Which car costs less in the long run: Gas, Hybrid, or EV?

With the purchasing power of the dollar eroding right before our eyes, it’s important to make financially responsible decisions. And since a vehicle is the second largest investment that most people will make, it makes sense to start there. But is an ultra-thrifty hybrid / EV really worth it in the long run? Let’s find out…

Electric Vehicle – Initial Price & ROI

In the last several years, the price premium of a hybrid has dropped considerably. This is mostly due to a reduced manufacturing cost as hybrid components become more readily available and some and government subsidies. Electric Vehicles, or EVs, have yet to benefit from such a price reduction, as EV technology and manufacturing are still in their infancy.

The current average hybrid premium is between $2,500 and $4,000 over the price of a comparably equipped gas-powered car. The price gap for an EV is considerably more, and can reach $20,000+ in some cases (or even more for luxury EVs like the 2013 Tesla Model S). Granted, the fuel costs for an EV/hybrid are much less than they would be for a conventional ‘gasser’. But you’re going to need every penny of that savings, if you’re going to recover your initial investment.

Recommended: Here are the best Electric Car Deals right now

The math works like this; Figure out the fuel cost of your current vehicle by dividing your yearly mileage, by your average fuel economy. The answer is the number of gas-gallons that you buy in a year. Now multiply that number by the current price of gas, and you’ll arrive at the yearly fuel cost of your current vehicle.

Example: 2006 Toyota Camry 4-cyl, driven 12,000mi, 25 average mpg, $3.50 gal = $1,680 yr

Now make the same calculations for the hybrid…

Example: 2012 Toyota Camry Hybrid, driven 12,000mi, 41 average mpg, $3.50 gal = $1,024 yr

Next, figure out the price difference between the hybrid that you want, and the closest gas-powered equivalent.

Example: 2012 Toyota Camry Hybrid LE = MSRP $25,990 –
2012 Toyota Camry LE = MSRP $22,600 – $3,390 Hybrid Premium

Now divide the price difference, by your annual fuel savings, to determine the number of years that it will take to recover your initial hybrid investment.
For our example; It would take 5.16 years to recover our initial investment @ $3.50 gal.
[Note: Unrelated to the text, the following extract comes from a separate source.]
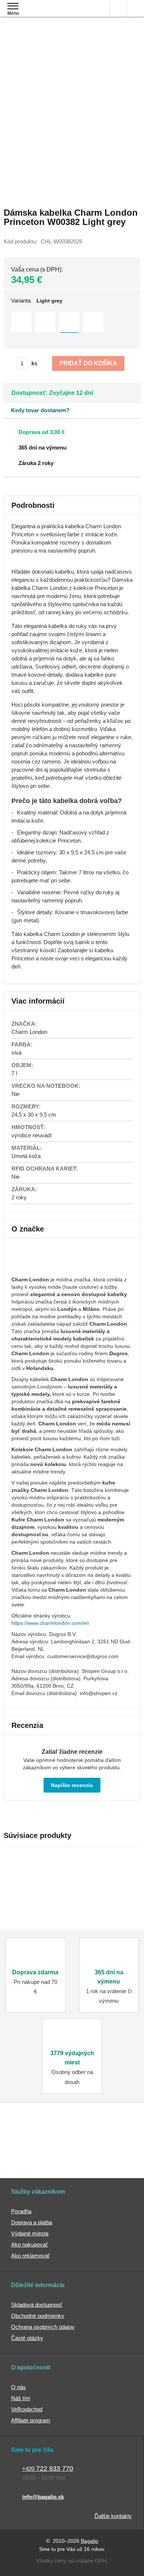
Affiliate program (30, 2420)
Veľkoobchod (26, 2409)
While that is acceptable, hybrid premiums vary from car to car. So you’re going to need to spend some quality time with your calculator, if you want to find the most economically feasible hybrid.

Now let’s look at an EV. Start by taking your average mileage, and dividing it by the realistic range of the electric vehicle that you want. The answer will be the number of times that you have to recharge the car. Next, multiply the answer by the number of kilowatt hours (kWh) that it takes to charge the EV. Finally, multiply that number by the price of a kWh from your local power company (remember, off-peak hours will be cheaper), and you’ll arrive at the yearly cost to fuel your EV.

Example: 2012 Nissan Leaf – @ 70 mi realistic range / $0.10 kWh = $411 per year.

If we use the fuel cost for the 06’ Camry above, you’ll save $1,269 per year on gas. But when we divide the $21,047 price difference between the Leaf, and the comparably sized/equipped 2012 Nissan Versa Hatchback ($14,153), things get a little scary.

In order to recover your initial EV investment, you’ll have to drive that Leaf for 16.5…years! The batteries are only warrantied for 8 years / 80,000 miles, and they’ll cost $2-3k to replace out-of-warranty. So from a financial standpoint, the EV doesn’t make ‘cents’.

Electric Vehicle – Maintenance & Repairs

For most gasoline cars, the most expensive repair that you’re likely to face will be a $2,000 transmission. You’ll also see a $300 sensor here, and a $600 repair there. But that’s about it. A hybrid/EV repair bill on the other hand, is likely to read like your kid’s college expenses. $4,000 for a transmission, $3,000 for a battery pack (expect 50-100k miles of service from hybrid/EV batteries), $450 for an inverter pump, $300 for tattoo removal, and the list goes on.

Hybrids and EVs become more costly to operate as the miles rack up. Sort of like an old Porsche, but not as much fun. So do the math wisely, and you’ll discover whether or not a hybrid / EV makes financial sense for you.